◆ Task description ◆
Can you rewrite the lines below as a numbered list, starting at the line that contains "Screen dimensions: 797x514" and ending at the line that contains "[x=816, y=459]", with blank lines left out?

◆ Data supplied ◆
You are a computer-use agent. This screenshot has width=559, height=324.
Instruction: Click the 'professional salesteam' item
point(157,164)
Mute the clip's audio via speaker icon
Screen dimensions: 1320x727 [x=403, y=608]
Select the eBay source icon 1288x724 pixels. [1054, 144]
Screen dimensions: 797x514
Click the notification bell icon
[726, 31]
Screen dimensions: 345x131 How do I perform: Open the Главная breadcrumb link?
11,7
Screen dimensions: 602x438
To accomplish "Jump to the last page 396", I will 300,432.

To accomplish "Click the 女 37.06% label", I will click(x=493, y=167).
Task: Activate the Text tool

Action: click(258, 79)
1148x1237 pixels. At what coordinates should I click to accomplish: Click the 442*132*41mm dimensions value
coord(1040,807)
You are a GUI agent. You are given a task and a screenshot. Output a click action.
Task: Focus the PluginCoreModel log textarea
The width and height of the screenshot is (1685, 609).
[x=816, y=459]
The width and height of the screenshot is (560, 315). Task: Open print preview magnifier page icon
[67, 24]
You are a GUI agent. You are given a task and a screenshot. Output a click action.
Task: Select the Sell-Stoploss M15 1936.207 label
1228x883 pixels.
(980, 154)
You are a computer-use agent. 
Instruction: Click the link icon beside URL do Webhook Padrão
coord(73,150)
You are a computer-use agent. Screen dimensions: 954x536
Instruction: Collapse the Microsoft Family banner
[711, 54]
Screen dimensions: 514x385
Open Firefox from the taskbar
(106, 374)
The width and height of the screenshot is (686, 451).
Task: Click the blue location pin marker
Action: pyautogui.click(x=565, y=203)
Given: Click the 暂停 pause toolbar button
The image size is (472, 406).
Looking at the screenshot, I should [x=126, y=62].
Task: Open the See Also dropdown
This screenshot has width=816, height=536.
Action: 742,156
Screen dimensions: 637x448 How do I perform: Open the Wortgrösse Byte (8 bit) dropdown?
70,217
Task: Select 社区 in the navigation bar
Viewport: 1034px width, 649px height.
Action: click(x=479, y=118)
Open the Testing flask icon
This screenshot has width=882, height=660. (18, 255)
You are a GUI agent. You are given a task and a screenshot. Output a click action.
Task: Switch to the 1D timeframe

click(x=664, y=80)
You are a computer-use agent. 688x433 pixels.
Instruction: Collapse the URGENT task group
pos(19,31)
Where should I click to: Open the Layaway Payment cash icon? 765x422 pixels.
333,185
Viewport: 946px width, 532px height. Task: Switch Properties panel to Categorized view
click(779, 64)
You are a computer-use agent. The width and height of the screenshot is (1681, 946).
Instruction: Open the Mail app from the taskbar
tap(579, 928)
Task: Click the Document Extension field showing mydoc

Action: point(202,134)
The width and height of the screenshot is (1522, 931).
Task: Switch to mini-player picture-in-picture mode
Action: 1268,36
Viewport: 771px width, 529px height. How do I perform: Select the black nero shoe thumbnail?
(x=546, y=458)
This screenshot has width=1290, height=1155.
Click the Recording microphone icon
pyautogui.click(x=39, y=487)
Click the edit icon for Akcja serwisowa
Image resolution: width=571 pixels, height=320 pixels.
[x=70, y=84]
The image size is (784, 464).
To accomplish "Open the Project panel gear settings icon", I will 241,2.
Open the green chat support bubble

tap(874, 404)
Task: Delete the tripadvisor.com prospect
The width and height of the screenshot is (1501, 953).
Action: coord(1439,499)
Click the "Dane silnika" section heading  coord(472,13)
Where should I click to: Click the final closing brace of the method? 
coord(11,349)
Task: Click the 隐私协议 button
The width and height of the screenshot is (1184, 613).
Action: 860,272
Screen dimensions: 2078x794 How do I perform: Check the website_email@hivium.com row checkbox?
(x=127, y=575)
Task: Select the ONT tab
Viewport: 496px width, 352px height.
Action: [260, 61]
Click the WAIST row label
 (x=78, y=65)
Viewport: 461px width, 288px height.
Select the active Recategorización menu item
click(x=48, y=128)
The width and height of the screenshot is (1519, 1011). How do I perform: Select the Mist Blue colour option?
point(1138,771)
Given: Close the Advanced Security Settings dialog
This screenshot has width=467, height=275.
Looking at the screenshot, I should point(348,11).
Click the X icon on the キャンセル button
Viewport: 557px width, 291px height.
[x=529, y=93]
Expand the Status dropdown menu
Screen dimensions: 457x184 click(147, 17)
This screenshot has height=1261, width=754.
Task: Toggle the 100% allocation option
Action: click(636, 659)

◆ Answer to this exercise ◆
1. Screen dimensions: 797x514
2. Click the notification bell icon
3. [726, 31]
4. Screen dimensions: 345x131 How do I perform: Open the Главная breadcrumb link?
5. 11,7
6. Screen dimensions: 602x438
7. To accomplish "Jump to the last page 396", I will 300,432.
8. To accomplish "Click the 女 37.06% label", I will click(x=493, y=167).
9. Task: Activate the Text tool
10. Action: click(258, 79)
11. 1148x1237 pixels. At what coordinates should I click to accomplish: Click the 442*132*41mm dimensions value
12. coord(1040,807)
13. You are a GUI agent. You are given a task and a screenshot. Output a click action.
14. Task: Focus the PluginCoreModel log textarea
15. The width and height of the screenshot is (1685, 609).
16. [x=816, y=459]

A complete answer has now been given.